I have a dataframe df1
like below -
|email_id| date |
|abc@gmail.com | ['2022-04-09'] |
|ABC@gmail.com | [nan]
|def@gmail.com | ['2022-09-21','2022-03-09'] |
|ghi@gmail.com | [nan, '2022-03-29'] |
|jkl@gmail.com | [nan] |
|mnp@gmail.com | [nan,'2022-09-01']
Another df df2
-
|email_id| status |
|abc@gmail.com | 0 |
|def@gmail.com | 0 |
|ghi@gmail.com | 0 |
|mno@gmail.com | 3 |
|pqr@gmail.com | 2 |
|MNP@gmail.com | 1 |
How can I lookup email_id from df2 in df1 and update the status in df2? If we have the date values present in df1 date column , status for that email_id should be 0, and if we have any nan values present, the status should be 1. If some email_id from df2 doesn't match in df1 , will keep the status as same.
Expected output of df2 -
|email_id| status |
|abc@gmail.com | 1 |
|def@gmail.com | 0 |
|ghi@gmail.com | 1 |
|mno@gmail.com | 3 |
|pqr@gmail.com | 2 |
|MNP@gmail.com | 1 |
Please help me out.

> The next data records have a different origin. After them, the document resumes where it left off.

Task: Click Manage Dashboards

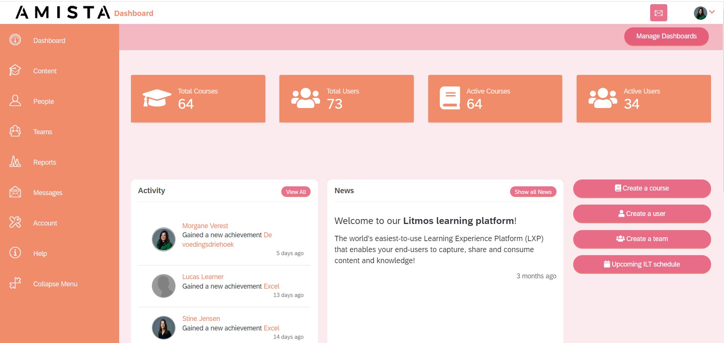Action: coord(666,36)
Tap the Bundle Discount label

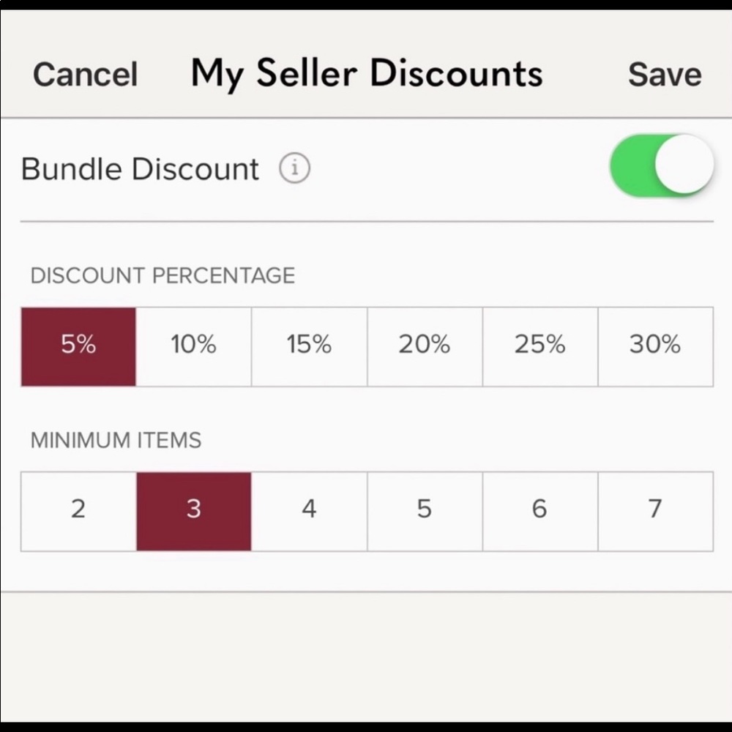click(x=140, y=169)
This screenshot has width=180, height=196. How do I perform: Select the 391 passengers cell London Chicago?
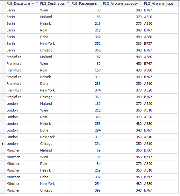(x=86, y=144)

Thanks in advance!
First use DataFrame.explode
for column from lists, then create compare for missing values with aggregate max
for mapping Series, use Series.map
with replace non matched values to original column df2['status']
:
df = df1.explode('date')
s = df['date'].isna().astype(int).groupby(df['email_id'].str.lower()).max()
print (s)
email_id
abc@gmail.com 1
def@gmail.com 0
ghi@gmail.com 1
jkl@gmail.com 1
mnp@gmail.com 1
Name: date, dtype: int32
df2['status'] = df2['email_id'].str.lower().map(s).fillna(df2['status']).astype(int)
print (df2)
email_id status
0 abc@gmail.com 1
1 def@gmail.com 0
2 ghi@gmail.com 1
3 mno@gmail.com 3
4 pqr@gmail.com 2
5 MNP@gmail.com 1